▶ **SELECTED TEXT**:
---------------

Right. So, you build hardware that lets a 6502 (or 'C02 or '816?) appear as a 6510, and also lets it appear as a 6509. It can't do both at once (due to the conflict re 0000 & 0001), so you have a mode bit -- which gets set to 6509 mode before you enter the ROM code and gets set back to 6510 later (upon exit or reset). Is that right? (What are the 6510 ports are used for? Whatever it is, you'll have to do without that function while the machine is in 6509 mode.)


I'll say! I read a terrific article on the subject back when Transmeta was news. But would simpler methods suffice for the task at hand? I think 6502 simulating 6509 might be doable, even at 1 MHz. This is probably naive, but here's the approach I'd investigate first:

There are two copies of the code; one that's seen by the supposed 6509, and one that's seen by the overseer (the 6502). Initially the 6509 copy is entirely replaced by 0x00 bytes (BRKs), but these get progressively updated as they are accessed. By "update," I mean the 0x00 byte is replaced by the real value, copied from the overseer's copy. Once "updated," it subsequently runs at full speed.

So, we sic the 6502 on the 6509 code, and immediately get a blizzard of BRKs which later abates. Every BRK calls the overseer, which checks for 6509-specific activity. On occasions when it finds none, it'll do a straight update of the opcode and the following operand bytes if any. But if it is 6509 activity, mods are applied to the update. Hmmm.... that'll cover the code, but we need to get the 0x00s in the data updated, too...

Am I off to a good start, or is this completely ridiculous?

-- Jeff

_________________
In 1988 my 65C02 got six new registers and 44 new full-speed instructions!

---------------

(Screen-element location records)
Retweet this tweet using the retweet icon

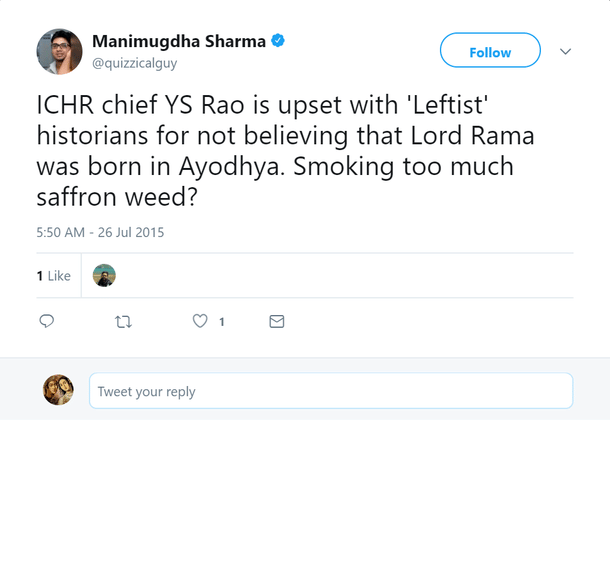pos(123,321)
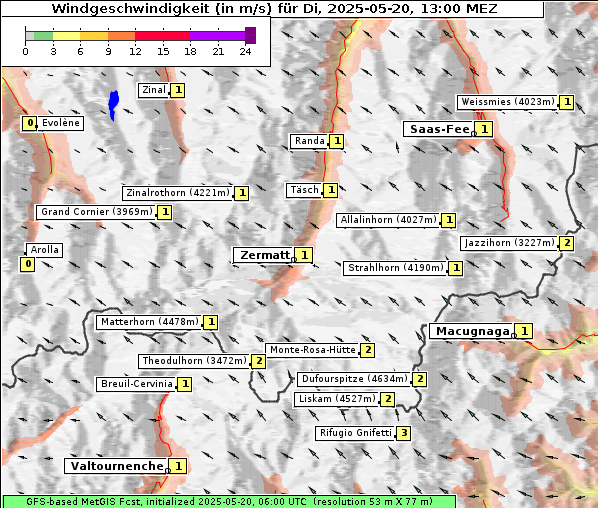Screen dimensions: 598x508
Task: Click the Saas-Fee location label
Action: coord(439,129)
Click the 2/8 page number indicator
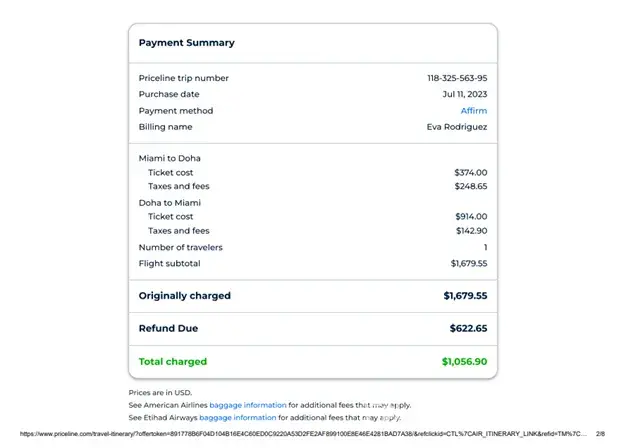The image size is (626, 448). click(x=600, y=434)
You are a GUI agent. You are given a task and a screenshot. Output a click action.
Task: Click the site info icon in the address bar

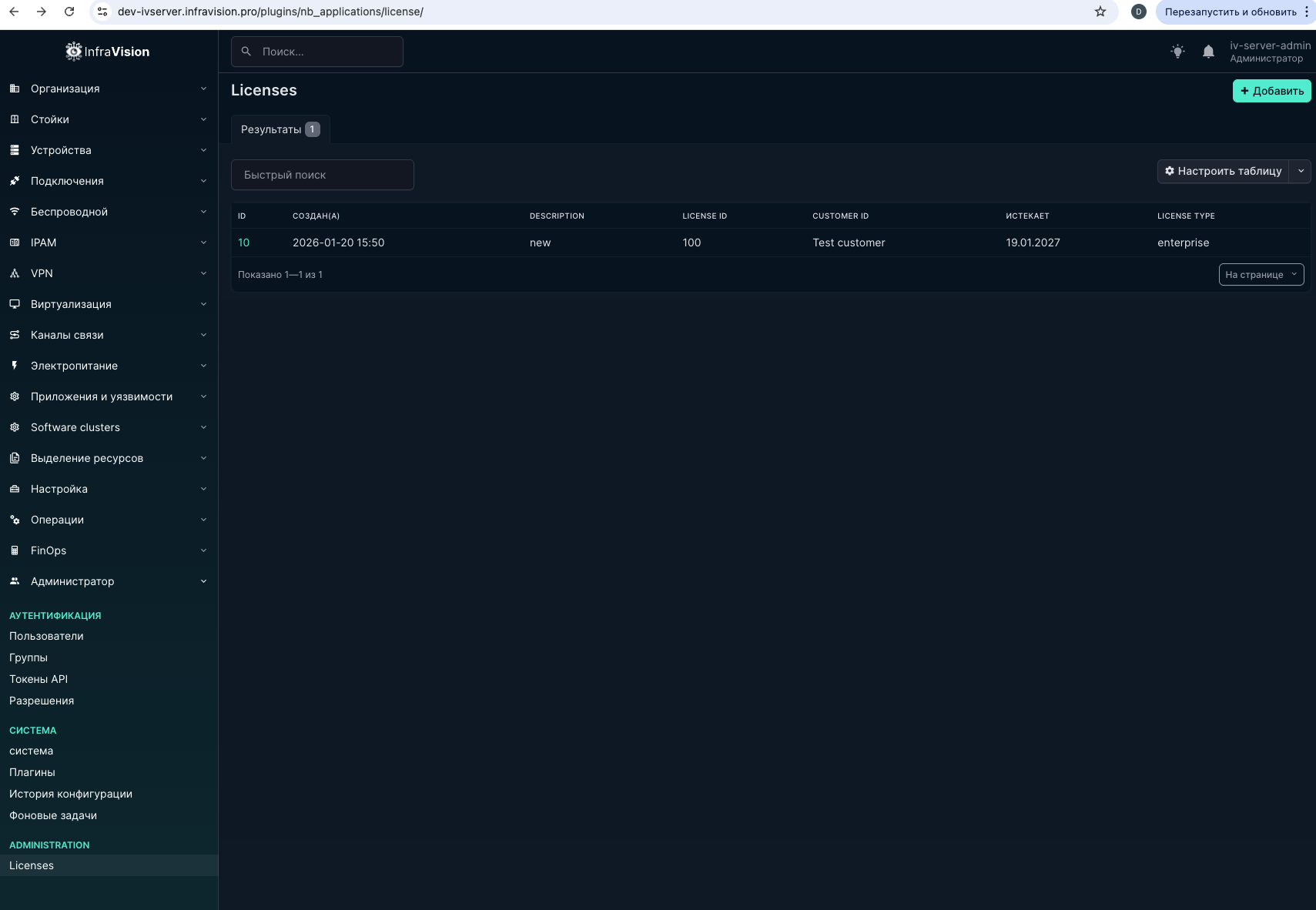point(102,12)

---------------

▶ **STATED TASK**:
Answer these questions using the 6509 post.
(a) Which two addresses cause the conflict that prevents the hardware from appearing as a 6510 and a 6509 at once?
(b) With what bytes is the 6509 copy of the code initially filled?
(c) According to the line at the end, how many new full-speed instructions did the 65C02 get in 1988?
Answer from the 6509 post alone.

▶ **RESULT**:
(a) 0000 and 0001.
(b) 0x00 bytes (BRKs).
(c) 44.